Rule I Adopting training level: A level in the taxonomy, upon which the maximum numbers of keyphrases in a training dataset are aligned, should be adopted as the training level of the dataset. If a keyphrase is aligned with multiple levels in the taxonomy, then it is counted only once at each level, despite its occurrence at a level more than once.

This proposed rule prioritizes the level where most of keyphrases are aligned within a training dataset. For example, consider a training dataset which comprises 50 documents and their manually assigned keyphrases. The hierarchical level of each keyphrase in a training dataset is identified from its taxonomy. Suppose the taxonomy has five hierarchical levels and the number of keyphrases aligned with levels 1–5 are 25, 67, 89, 26 and 0, respectively. According to rule I, the training level is 3 in this dataset. Moreover in ACM CCS, the keyphrase Distributed Systems, aligned with C.2.4 having level 3, comes under D.4.7 at level 4 and under H.3.4 at level 4. In this case, the keyphrase is counted once at level 4, despite the fact that it occurs twice at level 4. Finally, the level having the maximum number of keyphrases aligned with it is selected as the training level.

Rule II Preserving training level keyphrases: Keyphrases that are aligned with the training level will be preserved in the final result set.

Rule III Discarding narrower than training level keyphrases: If a result set contains training level keyphrases, then all those keyphrases that are aligned with a narrower level(s) than the training level will be discarded.

Rule IV Preserving keyphrases narrower than training level: If a result set does not contain training level keyphrases, then all those keyphrases that are aligned with narrower level(s) than the training level will be preserved in the final result set.

Rule V Preserving keyphrases equivalent to broader than training level keyphrase: In a result set, if a keyphrase is broader than the training level and has equivalent training level keyphrase(s) in the taxonomy, then the broader keyphrase is replaced with its respective equivalent training level keyphrases, and they are preserved in the refined result set.

Rule VI Preserving training level common parent in a deep hierarchy: If a result set contains no training level keyphrase and hierarchical levels of its taxonomy are greater than five, then keyphrases having a common parent at the training level are replaced by the common parent keyphrase and are preserved in the final result set.

For example, an Agricultural result set contains two terms, Deforestation and Reforestation, occurring at levels 7 and 5, respectively, in Agrovoc.

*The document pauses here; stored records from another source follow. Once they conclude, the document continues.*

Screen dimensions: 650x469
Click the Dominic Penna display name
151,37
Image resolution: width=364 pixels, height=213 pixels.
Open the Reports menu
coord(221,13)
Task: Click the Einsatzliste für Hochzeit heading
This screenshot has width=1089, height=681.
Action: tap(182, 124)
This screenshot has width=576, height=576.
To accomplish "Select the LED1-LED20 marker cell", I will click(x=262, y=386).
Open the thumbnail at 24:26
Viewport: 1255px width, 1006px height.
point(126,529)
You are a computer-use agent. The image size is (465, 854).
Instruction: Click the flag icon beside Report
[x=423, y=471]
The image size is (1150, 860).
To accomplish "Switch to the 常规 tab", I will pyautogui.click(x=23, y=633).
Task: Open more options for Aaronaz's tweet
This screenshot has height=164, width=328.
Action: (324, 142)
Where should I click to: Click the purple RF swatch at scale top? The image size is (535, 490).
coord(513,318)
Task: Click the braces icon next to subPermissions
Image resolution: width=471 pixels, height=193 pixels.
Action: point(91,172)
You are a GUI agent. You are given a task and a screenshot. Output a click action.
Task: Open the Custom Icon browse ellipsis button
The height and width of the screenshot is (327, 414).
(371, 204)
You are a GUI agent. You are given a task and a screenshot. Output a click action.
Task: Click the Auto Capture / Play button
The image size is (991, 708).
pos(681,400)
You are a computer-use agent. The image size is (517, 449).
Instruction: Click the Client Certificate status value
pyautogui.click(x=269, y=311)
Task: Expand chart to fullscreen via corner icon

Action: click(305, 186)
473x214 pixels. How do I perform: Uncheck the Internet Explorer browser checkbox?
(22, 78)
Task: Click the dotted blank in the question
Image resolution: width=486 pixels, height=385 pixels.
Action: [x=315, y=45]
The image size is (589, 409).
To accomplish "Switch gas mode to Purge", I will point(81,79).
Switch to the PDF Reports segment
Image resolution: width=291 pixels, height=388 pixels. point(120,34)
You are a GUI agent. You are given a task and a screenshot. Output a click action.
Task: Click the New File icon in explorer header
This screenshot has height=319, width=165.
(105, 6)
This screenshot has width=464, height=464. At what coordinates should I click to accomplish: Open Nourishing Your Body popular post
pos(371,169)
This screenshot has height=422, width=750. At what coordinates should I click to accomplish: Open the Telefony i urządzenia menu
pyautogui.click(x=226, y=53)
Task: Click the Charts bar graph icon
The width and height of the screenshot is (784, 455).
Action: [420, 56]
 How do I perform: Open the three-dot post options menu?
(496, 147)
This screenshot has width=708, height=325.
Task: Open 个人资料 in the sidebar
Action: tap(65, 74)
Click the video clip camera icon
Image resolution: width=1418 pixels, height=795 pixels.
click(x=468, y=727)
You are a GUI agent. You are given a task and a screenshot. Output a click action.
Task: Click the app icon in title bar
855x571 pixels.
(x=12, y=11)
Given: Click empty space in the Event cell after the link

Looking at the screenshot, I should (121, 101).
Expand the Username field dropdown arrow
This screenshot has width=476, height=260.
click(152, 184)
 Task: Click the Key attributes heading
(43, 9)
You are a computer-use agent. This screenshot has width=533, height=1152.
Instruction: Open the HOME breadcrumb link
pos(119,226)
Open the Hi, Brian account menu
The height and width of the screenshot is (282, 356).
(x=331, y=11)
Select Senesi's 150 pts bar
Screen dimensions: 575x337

Suppose that the training level is 2. Then they are replaced by their training level common parent, Management, at level 2.

Rule VII Discarding redundant keyphrases: Keyphrases that are redundant are discarded from the final result set.

4.2. Extended refinement algorithm

First of all, Kea++ parameters are set according to the values provided in Table 1. Afterwards Kea++ is applied on each document in test datasets to generate keyphrases. The extended refinement algorithm is illustrated by a flow chart in Figures 1 and 2.

Table 1.

Kea++ parameters setting.

Parameter	Value
Vocabulary name	acm/agrovoc/mesh etc
Vocabulary format	SKOS
Vocabulary encoding	UTF-8
Document language	En
Maximum length of phrases	5
Minimum length of phrases	2
Minimum occurrence	2
Number of extracted keyphrases	10

Figure 1.

Flow chart for the extended refinement algorithm (part 1).

Figure 2.

Flow chart for the extended refinement algorithm (part 2).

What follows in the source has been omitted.